-- Passage provided follows --
Abstract 18521: Sensory Neuropathy Jeopardizes Nociceptive-mediated Liberation and Homing of Stem Cells in Mice and Patients With Diabetes

Abstract

Introduction: Diabetic sensory neuropathy (SN) causes either unbearable pain or lack of ischemic pain perception. It remains unknown if SN affects bone marrow (BM) with consequence for stem cell (SCs) liberation upon tissue injury. We reported that ischemia induces the liberation of Lineage - Sca-1 + c-kit + (LSK)SCs co-expressing the SP receptor NK1 (LSK-NK1) via a neuronal circuitry projecting to the BM and a humoral mechanism consisting of the generation of a chemoattractant gradient of Substance P (SP) between the circulation and BM. We hypothesize that SN might contribute to faulty SC liberation in diabetes. Results: Nociceptive fibers coexpressing SP and NGF are reduced in BM of type 1 (T1D, streptozotocin-induced) and type 2 diabetic (T2D, Leptin-receptor knockout) mice compared with controls. BM SN was prevented by systemic AAV-mediated NGF gene therapy. Upon induction of limb ischemia, a gradient of SP is created between skeletal muscle>circulation>BM in non-diabetic mice, which associates with LSK-NK1 cell liberation and homing to the ischemic limb. These phenomena are abrogated in T1D mice. Furthermore, in vitro SP-induced migration of BM LSK-NK1 cells is reduced in T1D mice ( P <0.05 vs. ND mice). For clinical translation, we studied the association of SN and SC liberation in T2D with or without vascular complications. Sensory fibers were found reduced in BM of T2D patients. In addition, critical limb ischemia fails to create an SP gradient and induce CD34+NK1+ SC release. Pain is an acknowledged side effect of BM stimulation by granulokines. We found that BM stimulation with G-CSF fails to induce CD34+NK1+ SC liberation in T2D patients, with this phenomenon being directly correlated to pain score and increase in SP levels. Conclusions: We are the first to show that diabetes is associated with NGF-sensitive BM SN in animal models and humans. Two nociceptive mechanisms fail following ischemia or granulokine stimulation: the ability of nerve terminals to coordinate SP release between periphery and BM and responsiveness of NK1 SCs to SP-induced chemoattraction. These findings open new avenues to rescue diabetic SC mobilopathy and thereby encourage vascular repair.
-- Passage provided concluded --
-- Records shown follows --
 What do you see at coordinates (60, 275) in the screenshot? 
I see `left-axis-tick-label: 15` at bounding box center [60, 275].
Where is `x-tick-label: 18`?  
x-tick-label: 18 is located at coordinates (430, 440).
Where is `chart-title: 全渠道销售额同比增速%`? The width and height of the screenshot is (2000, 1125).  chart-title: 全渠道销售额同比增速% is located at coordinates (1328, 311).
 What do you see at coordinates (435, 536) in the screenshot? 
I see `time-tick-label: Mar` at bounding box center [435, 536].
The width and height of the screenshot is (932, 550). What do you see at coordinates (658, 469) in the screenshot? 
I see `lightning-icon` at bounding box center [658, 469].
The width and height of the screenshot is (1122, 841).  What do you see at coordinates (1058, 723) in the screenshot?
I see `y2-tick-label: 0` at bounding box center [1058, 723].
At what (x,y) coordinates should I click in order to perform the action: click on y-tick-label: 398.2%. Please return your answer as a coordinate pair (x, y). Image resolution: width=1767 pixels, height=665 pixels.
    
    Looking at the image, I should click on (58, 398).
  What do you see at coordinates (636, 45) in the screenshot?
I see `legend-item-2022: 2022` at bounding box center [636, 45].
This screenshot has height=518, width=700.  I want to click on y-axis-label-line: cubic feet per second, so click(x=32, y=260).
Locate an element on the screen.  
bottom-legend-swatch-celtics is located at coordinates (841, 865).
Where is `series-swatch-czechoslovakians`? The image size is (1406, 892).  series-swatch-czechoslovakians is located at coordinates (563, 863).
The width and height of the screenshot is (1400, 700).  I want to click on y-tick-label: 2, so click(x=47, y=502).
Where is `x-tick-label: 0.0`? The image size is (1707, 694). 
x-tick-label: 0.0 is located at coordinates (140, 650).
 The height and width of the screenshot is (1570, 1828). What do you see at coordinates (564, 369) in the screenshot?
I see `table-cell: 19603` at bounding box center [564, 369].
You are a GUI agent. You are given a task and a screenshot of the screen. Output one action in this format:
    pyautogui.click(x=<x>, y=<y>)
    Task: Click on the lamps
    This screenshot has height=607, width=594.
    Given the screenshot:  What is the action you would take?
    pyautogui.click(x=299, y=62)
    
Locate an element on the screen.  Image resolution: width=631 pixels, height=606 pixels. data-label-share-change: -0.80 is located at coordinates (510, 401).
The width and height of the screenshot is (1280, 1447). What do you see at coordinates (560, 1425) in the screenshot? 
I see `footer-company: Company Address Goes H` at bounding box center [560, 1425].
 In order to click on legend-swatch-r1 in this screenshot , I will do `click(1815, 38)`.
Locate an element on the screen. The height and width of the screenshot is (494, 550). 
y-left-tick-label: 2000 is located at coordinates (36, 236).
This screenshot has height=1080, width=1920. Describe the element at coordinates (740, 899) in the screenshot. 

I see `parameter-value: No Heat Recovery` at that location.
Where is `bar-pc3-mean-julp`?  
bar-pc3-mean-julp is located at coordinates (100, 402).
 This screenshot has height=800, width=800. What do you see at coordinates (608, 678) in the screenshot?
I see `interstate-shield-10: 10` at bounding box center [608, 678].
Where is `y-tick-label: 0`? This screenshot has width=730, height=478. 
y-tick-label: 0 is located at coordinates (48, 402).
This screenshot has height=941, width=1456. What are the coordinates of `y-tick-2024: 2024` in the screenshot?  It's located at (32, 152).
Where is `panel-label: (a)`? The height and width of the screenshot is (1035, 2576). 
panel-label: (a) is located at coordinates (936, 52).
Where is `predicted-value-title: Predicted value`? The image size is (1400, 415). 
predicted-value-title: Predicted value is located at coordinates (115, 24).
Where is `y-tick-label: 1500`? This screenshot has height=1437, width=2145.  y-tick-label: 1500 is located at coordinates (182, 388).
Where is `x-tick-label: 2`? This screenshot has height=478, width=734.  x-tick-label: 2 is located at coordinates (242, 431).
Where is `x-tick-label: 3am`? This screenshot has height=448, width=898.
-- Records shown concluded --
• [Work item]:
Reproduce the full abstract on sensory neuropathy and stem cell release in diabetes, from its title line to its final sentence, without changing a word.

• [Solved exercise]:
Abstract 18521: Sensory Neuropathy Jeopardizes Nociceptive-mediated Liberation and Homing of Stem Cells in Mice and Patients With Diabetes

Abstract

Introduction: Diabetic sensory neuropathy (SN) causes either unbearable pain or lack of ischemic pain perception. It remains unknown if SN affects bone marrow (BM) with consequence for stem cell (SCs) liberation upon tissue injury. We reported that ischemia induces the liberation of Lineage - Sca-1 + c-kit + (LSK)SCs co-expressing the SP receptor NK1 (LSK-NK1) via a neuronal circuitry projecting to the BM and a humoral mechanism consisting of the generation of a chemoattractant gradient of Substance P (SP) between the circulation and BM. We hypothesize that SN might contribute to faulty SC liberation in diabetes. Results: Nociceptive fibers coexpressing SP and NGF are reduced in BM of type 1 (T1D, streptozotocin-induced) and type 2 diabetic (T2D, Leptin-receptor knockout) mice compared with controls. BM SN was prevented by systemic AAV-mediated NGF gene therapy. Upon induction of limb ischemia, a gradient of SP is created between skeletal muscle>circulation>BM in non-diabetic mice, which associates with LSK-NK1 cell liberation and homing to the ischemic limb. These phenomena are abrogated in T1D mice. Furthermore, in vitro SP-induced migration of BM LSK-NK1 cells is reduced in T1D mice ( P <0.05 vs. ND mice). For clinical translation, we studied the association of SN and SC liberation in T2D with or without vascular complications. Sensory fibers were found reduced in BM of T2D patients. In addition, critical limb ischemia fails to create an SP gradient and induce CD34+NK1+ SC release. Pain is an acknowledged side effect of BM stimulation by granulokines. We found that BM stimulation with G-CSF fails to induce CD34+NK1+ SC liberation in T2D patients, with this phenomenon being directly correlated to pain score and increase in SP levels. Conclusions: We are the first to show that diabetes is associated with NGF-sensitive BM SN in animal models and humans. Two nociceptive mechanisms fail following ischemia or granulokine stimulation: the ability of nerve terminals to coordinate SP release between periphery and BM and responsiveness of NK1 SCs to SP-induced chemoattraction. These findings open new avenues to rescue diabetic SC mobilopathy and thereby encourage vascular repair.